» PROMPT:
Please write out every entry below, word for word.

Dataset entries
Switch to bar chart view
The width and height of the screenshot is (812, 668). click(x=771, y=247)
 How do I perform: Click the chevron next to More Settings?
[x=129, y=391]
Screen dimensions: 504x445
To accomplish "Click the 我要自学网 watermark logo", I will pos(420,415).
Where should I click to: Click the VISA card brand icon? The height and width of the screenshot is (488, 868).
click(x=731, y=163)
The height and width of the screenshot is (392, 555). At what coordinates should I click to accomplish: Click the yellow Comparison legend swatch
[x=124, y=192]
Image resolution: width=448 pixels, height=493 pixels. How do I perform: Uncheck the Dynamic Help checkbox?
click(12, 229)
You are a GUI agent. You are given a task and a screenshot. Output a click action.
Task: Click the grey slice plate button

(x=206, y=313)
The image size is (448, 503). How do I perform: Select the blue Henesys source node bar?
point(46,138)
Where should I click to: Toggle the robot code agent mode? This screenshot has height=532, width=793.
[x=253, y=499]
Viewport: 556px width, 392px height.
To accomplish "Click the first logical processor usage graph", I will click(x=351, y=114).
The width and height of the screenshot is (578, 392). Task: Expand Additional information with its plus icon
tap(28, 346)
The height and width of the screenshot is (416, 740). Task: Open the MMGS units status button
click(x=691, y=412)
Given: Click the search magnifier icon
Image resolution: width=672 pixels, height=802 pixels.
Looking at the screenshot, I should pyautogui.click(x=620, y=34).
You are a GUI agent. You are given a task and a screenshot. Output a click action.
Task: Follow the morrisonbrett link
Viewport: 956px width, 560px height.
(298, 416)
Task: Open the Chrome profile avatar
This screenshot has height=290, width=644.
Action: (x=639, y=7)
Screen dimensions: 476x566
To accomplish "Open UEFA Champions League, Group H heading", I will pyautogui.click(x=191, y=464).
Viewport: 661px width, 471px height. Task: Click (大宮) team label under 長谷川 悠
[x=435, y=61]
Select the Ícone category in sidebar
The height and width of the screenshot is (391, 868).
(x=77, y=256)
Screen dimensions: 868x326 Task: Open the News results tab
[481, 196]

» OUTPUT FOR THIS TASK:
Switch to bar chart view
The width and height of the screenshot is (812, 668). click(x=771, y=247)
 How do I perform: Click the chevron next to More Settings?
[x=129, y=391]
Screen dimensions: 504x445
To accomplish "Click the 我要自学网 watermark logo", I will pos(420,415).
Where should I click to: Click the VISA card brand icon? The height and width of the screenshot is (488, 868).
click(x=731, y=163)
The height and width of the screenshot is (392, 555). At what coordinates should I click to accomplish: Click the yellow Comparison legend swatch
[x=124, y=192]
Image resolution: width=448 pixels, height=493 pixels. How do I perform: Uncheck the Dynamic Help checkbox?
click(12, 229)
You are a GUI agent. You are given a task and a screenshot. Output a click action.
Task: Click the grey slice plate button

(x=206, y=313)
The image size is (448, 503). How do I perform: Select the blue Henesys source node bar?
point(46,138)
Where should I click to: Toggle the robot code agent mode? This screenshot has height=532, width=793.
[x=253, y=499]
Viewport: 556px width, 392px height.
To accomplish "Click the first logical processor usage graph", I will click(x=351, y=114).
The width and height of the screenshot is (578, 392). Task: Expand Additional information with its plus icon
tap(28, 346)
The height and width of the screenshot is (416, 740). Task: Open the MMGS units status button
click(x=691, y=412)
Given: Click the search magnifier icon
Image resolution: width=672 pixels, height=802 pixels.
Looking at the screenshot, I should pyautogui.click(x=620, y=34).
You are a GUI agent. You are given a task and a screenshot. Output a click action.
Task: Follow the morrisonbrett link
Viewport: 956px width, 560px height.
(298, 416)
Task: Open the Chrome profile avatar
This screenshot has height=290, width=644.
Action: (x=639, y=7)
Screen dimensions: 476x566
To accomplish "Open UEFA Champions League, Group H heading", I will pyautogui.click(x=191, y=464).
Viewport: 661px width, 471px height. Task: Click (大宮) team label under 長谷川 悠
[x=435, y=61]
Select the Ícone category in sidebar
The height and width of the screenshot is (391, 868).
(x=77, y=256)
Screen dimensions: 868x326 Task: Open the News results tab
[481, 196]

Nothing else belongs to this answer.